### What you need to do
Copy out each line of the data that holds the string "size".

### Collected data entries
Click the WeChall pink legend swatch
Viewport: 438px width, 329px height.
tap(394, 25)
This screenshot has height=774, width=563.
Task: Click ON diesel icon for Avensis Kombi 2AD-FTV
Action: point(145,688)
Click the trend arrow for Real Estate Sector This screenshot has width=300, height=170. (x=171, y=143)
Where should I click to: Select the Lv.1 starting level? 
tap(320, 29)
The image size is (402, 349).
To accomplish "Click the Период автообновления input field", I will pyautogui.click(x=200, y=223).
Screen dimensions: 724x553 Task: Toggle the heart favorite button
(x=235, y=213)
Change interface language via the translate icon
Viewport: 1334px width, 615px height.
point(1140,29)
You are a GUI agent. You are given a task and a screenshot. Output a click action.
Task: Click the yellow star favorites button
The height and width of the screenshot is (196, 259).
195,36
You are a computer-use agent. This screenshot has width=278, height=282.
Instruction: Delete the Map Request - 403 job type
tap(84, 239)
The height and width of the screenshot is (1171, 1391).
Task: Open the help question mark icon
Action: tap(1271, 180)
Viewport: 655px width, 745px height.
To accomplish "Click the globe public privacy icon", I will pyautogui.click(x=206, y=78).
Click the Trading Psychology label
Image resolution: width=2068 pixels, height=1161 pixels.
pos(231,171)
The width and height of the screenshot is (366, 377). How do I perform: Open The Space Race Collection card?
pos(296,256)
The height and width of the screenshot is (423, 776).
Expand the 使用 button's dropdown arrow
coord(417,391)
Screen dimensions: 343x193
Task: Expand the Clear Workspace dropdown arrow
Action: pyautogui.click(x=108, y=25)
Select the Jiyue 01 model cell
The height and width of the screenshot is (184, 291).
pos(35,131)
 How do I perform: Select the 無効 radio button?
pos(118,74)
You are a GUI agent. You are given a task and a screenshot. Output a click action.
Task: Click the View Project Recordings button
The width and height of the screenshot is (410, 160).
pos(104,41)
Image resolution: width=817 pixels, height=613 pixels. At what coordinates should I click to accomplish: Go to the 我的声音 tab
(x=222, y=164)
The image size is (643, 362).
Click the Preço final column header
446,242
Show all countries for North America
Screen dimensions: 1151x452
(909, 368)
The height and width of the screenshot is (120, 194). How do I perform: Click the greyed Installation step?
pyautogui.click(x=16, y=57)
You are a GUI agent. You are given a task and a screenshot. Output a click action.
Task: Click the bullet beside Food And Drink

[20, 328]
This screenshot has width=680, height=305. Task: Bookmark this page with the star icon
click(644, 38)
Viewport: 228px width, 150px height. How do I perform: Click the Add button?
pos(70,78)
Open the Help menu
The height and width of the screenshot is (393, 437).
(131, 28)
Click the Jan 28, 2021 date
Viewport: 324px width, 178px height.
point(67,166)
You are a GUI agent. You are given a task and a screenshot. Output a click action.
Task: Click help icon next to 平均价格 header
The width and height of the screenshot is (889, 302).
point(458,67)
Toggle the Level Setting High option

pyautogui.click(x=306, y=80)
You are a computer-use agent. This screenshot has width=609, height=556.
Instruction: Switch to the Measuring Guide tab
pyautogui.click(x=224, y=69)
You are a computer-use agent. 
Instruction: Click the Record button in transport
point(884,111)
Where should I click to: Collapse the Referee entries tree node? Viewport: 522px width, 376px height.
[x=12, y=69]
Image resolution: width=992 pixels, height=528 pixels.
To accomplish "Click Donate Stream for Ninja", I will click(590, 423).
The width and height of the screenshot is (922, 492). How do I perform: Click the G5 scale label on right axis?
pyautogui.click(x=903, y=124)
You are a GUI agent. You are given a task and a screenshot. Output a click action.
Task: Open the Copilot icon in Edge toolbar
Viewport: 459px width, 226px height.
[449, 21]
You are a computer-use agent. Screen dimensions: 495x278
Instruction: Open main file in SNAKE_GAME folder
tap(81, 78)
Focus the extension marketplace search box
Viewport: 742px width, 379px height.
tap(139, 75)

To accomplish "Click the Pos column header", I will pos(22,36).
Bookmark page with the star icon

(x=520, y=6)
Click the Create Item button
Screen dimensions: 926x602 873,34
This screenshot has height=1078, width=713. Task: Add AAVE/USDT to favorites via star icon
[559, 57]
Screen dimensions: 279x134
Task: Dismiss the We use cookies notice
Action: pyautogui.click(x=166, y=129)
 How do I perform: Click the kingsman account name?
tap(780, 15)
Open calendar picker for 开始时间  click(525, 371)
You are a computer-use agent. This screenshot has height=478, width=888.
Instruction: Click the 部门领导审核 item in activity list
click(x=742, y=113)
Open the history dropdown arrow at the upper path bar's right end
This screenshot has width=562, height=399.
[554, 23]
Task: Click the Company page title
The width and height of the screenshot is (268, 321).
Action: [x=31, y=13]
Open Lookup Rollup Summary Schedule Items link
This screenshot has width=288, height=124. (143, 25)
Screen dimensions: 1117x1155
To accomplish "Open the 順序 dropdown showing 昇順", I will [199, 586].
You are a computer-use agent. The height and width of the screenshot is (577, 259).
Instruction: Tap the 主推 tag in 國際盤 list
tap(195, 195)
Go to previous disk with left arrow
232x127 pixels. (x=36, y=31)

### Exercise answer
The image size is (402, 349).
The image size is (643, 362).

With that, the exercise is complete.